恐らく、僻地とは云え、東京の最悪の事態の情報は、
噂として流れているであろう。

当時は、電話は無い、電報も不通の事態。 
こちらの様子を報せる術はないので、安否を心配しているであろう。

3日ばかりで眼が回復したので、早く母と妹弟を、
疎開先の館山に送らねば、祖父母とすぐ下の妹弟が、
安否を気使っているだろう。 

5日後、上野駅まで電車が開通。

3歳児の妹を、俺がオンブして連れて行く。 
上野駅から小岩駅まで電車は不通なので、その間は徒歩。

軍隊・警官隊・消防団・勤労動員された者が、
あちらこちらで、散乱する遺体を収容していた。

3歳児とは言え、上野・小岩間のオンブで徒歩は、結構キツカッタ。
小岩駅から千葉駅まで電車は開通。 
千葉駅から一日数本の内房線に乗車。  

「なかなか帰って来なかったので、モー駄目だと思っていた。
良かった。
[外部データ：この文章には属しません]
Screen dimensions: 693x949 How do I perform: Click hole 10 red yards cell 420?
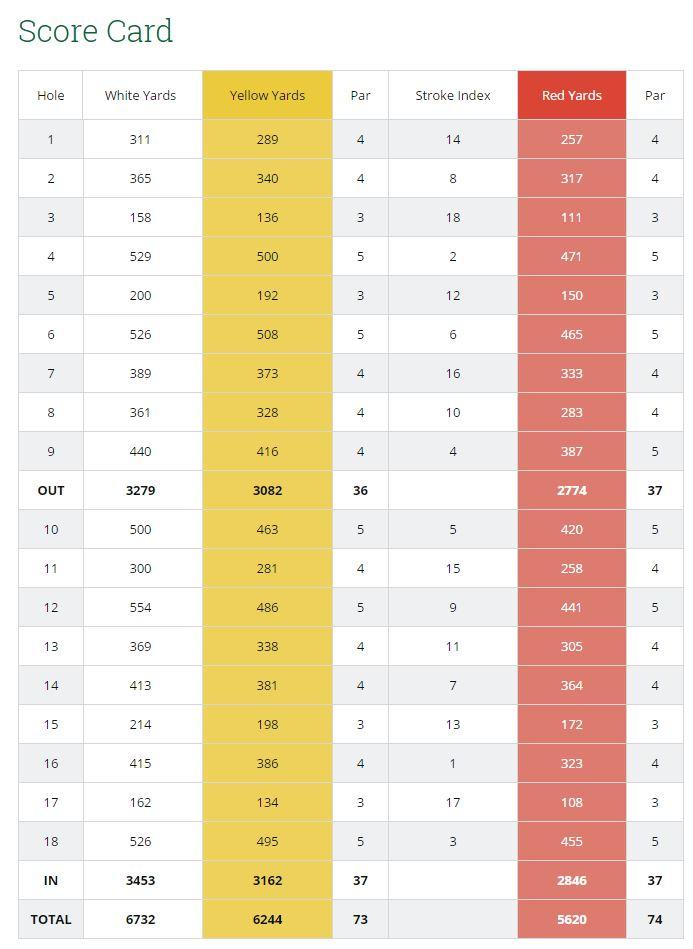[571, 530]
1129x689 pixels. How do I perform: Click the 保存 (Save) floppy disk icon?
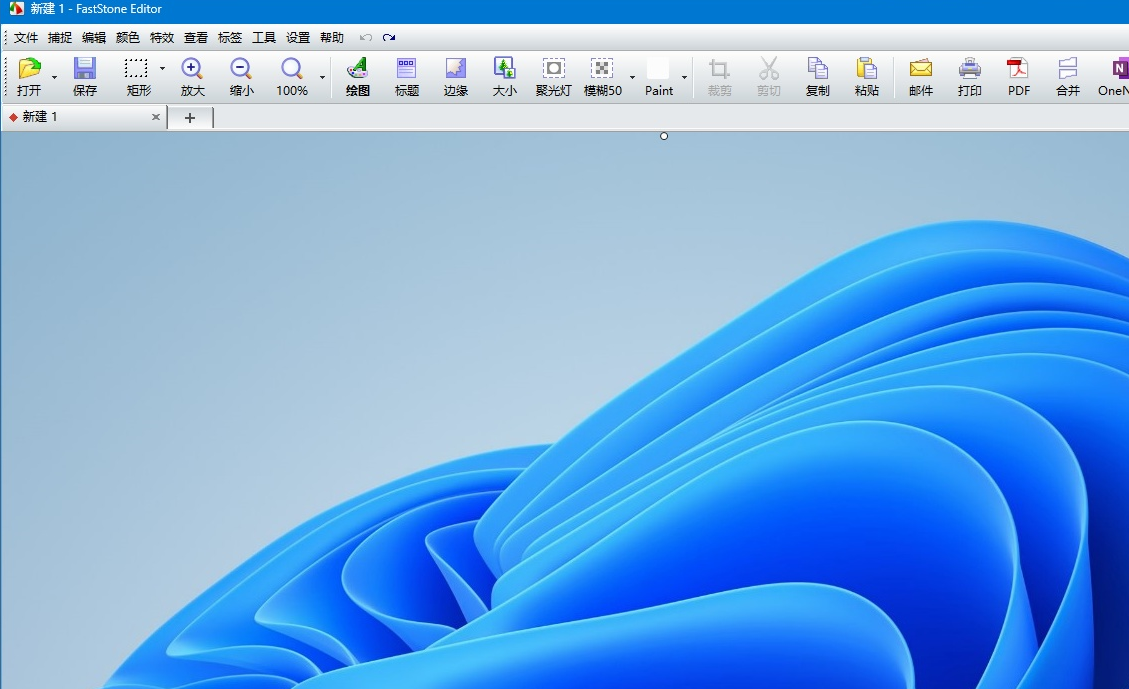click(x=85, y=69)
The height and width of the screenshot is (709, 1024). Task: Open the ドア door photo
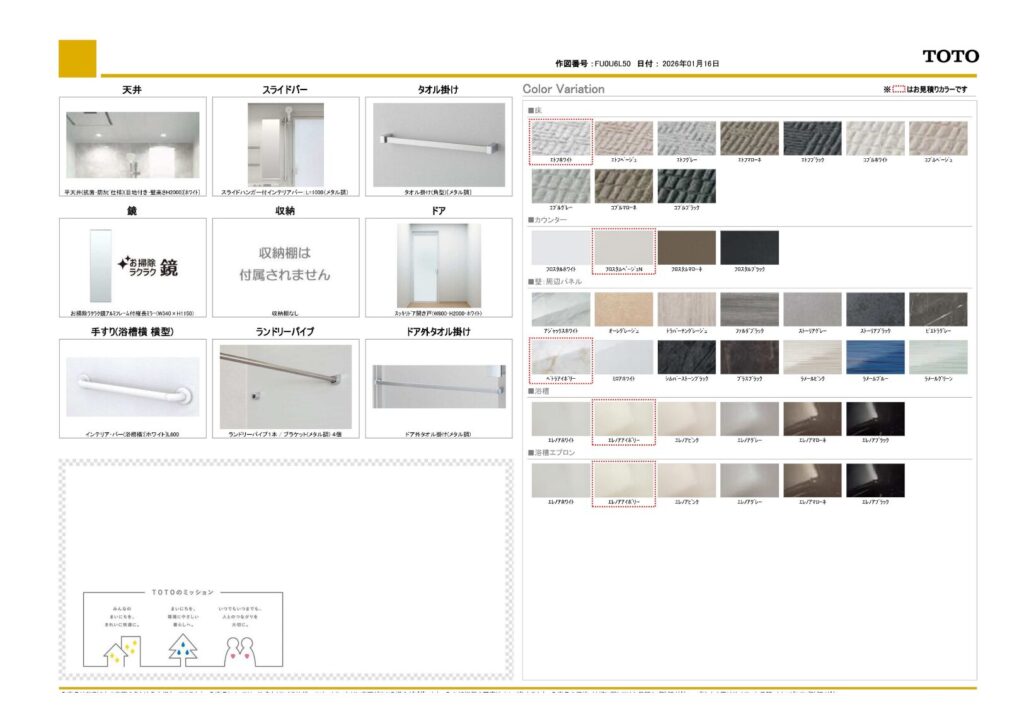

良かった」
祖母が涙をこぼした。

翌日、川口に帰る。 
その翌日、勤労動員先に職場復帰し、学校に無事を報告。  
その後川口から毎日、
勤労動員先の五反田・逓信省電気試験所に通勤した。

職場の帰りには、毎日友の安否、幼友達の安否を求めて、
歩き回ったが手掛かりはない。 
避難所の川南国民学校は、焼夷弾の直撃を受けたのであろう、
3日3晩燃え続け、助かった者はいなかったという。
(推定2000名犠牲)    

数年後の調査では、同級生の半数以上が,この夜犠牲になり、
恩師一家、母の姉一家、隣人・友人にも、
一家全滅と言うものが多かった。

隣組の人達に避難を命じた父は、
避難所の国民学校焼失に衝撃を受け、
そこに避難したであろう隣組員の、その後の安否が知れず、
若しや一家全滅と、生涯、気を掛け続けたのであった。